= Raw data =

########

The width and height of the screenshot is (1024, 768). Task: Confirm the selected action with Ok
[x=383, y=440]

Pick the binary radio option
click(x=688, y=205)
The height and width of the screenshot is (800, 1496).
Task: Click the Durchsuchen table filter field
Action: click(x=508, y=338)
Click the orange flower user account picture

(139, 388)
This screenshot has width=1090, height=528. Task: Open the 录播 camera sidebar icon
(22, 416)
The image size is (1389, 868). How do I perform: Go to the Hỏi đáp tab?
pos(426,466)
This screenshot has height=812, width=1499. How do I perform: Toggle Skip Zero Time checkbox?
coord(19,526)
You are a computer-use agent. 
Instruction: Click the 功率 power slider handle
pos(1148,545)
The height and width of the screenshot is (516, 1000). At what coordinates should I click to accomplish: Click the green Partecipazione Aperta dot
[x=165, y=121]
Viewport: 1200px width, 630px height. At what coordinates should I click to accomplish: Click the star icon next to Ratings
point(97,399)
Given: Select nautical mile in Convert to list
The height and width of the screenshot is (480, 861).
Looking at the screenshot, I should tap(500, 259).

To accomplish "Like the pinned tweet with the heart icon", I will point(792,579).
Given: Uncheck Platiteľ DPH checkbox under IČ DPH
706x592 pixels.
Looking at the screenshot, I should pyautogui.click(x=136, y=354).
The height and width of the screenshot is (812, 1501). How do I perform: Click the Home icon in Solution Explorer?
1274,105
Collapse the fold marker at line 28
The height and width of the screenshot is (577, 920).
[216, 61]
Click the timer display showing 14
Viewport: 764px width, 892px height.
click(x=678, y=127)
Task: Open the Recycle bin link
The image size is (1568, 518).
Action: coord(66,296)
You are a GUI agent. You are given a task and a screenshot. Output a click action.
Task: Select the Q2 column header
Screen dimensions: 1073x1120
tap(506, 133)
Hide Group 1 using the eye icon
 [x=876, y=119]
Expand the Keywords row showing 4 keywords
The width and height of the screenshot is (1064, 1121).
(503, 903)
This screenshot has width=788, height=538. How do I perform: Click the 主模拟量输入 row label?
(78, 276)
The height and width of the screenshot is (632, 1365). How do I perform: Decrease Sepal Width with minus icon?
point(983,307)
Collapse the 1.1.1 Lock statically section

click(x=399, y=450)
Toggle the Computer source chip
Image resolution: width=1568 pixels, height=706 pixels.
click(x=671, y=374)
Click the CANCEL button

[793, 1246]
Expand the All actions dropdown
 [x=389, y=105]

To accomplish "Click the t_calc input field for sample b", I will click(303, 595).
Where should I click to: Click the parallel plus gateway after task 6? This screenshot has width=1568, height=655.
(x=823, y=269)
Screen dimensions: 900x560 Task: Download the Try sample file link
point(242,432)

########

Every line of the listing is to be returned exactly as given.

= Expected answer =
The width and height of the screenshot is (1024, 768). Task: Confirm the selected action with Ok
[x=383, y=440]

Pick the binary radio option
click(x=688, y=205)
The height and width of the screenshot is (800, 1496).
Task: Click the Durchsuchen table filter field
Action: click(x=508, y=338)
Click the orange flower user account picture

(139, 388)
This screenshot has width=1090, height=528. Task: Open the 录播 camera sidebar icon
(22, 416)
The image size is (1389, 868). How do I perform: Go to the Hỏi đáp tab?
pos(426,466)
This screenshot has height=812, width=1499. How do I perform: Toggle Skip Zero Time checkbox?
coord(19,526)
You are a computer-use agent. 
Instruction: Click the 功率 power slider handle
pos(1148,545)
The height and width of the screenshot is (516, 1000). At what coordinates should I click to accomplish: Click the green Partecipazione Aperta dot
[x=165, y=121]
Viewport: 1200px width, 630px height. At what coordinates should I click to accomplish: Click the star icon next to Ratings
point(97,399)
Given: Select nautical mile in Convert to list
The height and width of the screenshot is (480, 861).
Looking at the screenshot, I should tap(500, 259).

To accomplish "Like the pinned tweet with the heart icon", I will point(792,579).
Given: Uncheck Platiteľ DPH checkbox under IČ DPH
706x592 pixels.
Looking at the screenshot, I should pyautogui.click(x=136, y=354).
The height and width of the screenshot is (812, 1501). How do I perform: Click the Home icon in Solution Explorer?
1274,105
Collapse the fold marker at line 28
The height and width of the screenshot is (577, 920).
[216, 61]
Click the timer display showing 14
Viewport: 764px width, 892px height.
click(x=678, y=127)
Task: Open the Recycle bin link
The image size is (1568, 518).
Action: coord(66,296)
You are a GUI agent. You are given a task and a screenshot. Output a click action.
Task: Select the Q2 column header
Screen dimensions: 1073x1120
tap(506, 133)
Hide Group 1 using the eye icon
 [x=876, y=119]
Expand the Keywords row showing 4 keywords
The width and height of the screenshot is (1064, 1121).
(503, 903)
This screenshot has width=788, height=538. How do I perform: Click the 主模拟量输入 row label?
(78, 276)
The height and width of the screenshot is (632, 1365). How do I perform: Decrease Sepal Width with minus icon?
point(983,307)
Collapse the 1.1.1 Lock statically section

click(x=399, y=450)
Toggle the Computer source chip
Image resolution: width=1568 pixels, height=706 pixels.
click(x=671, y=374)
Click the CANCEL button

[793, 1246]
Expand the All actions dropdown
 [x=389, y=105]

To accomplish "Click the t_calc input field for sample b", I will click(303, 595).
Where should I click to: Click the parallel plus gateway after task 6? This screenshot has width=1568, height=655.
(x=823, y=269)
Screen dimensions: 900x560 Task: Download the Try sample file link
point(242,432)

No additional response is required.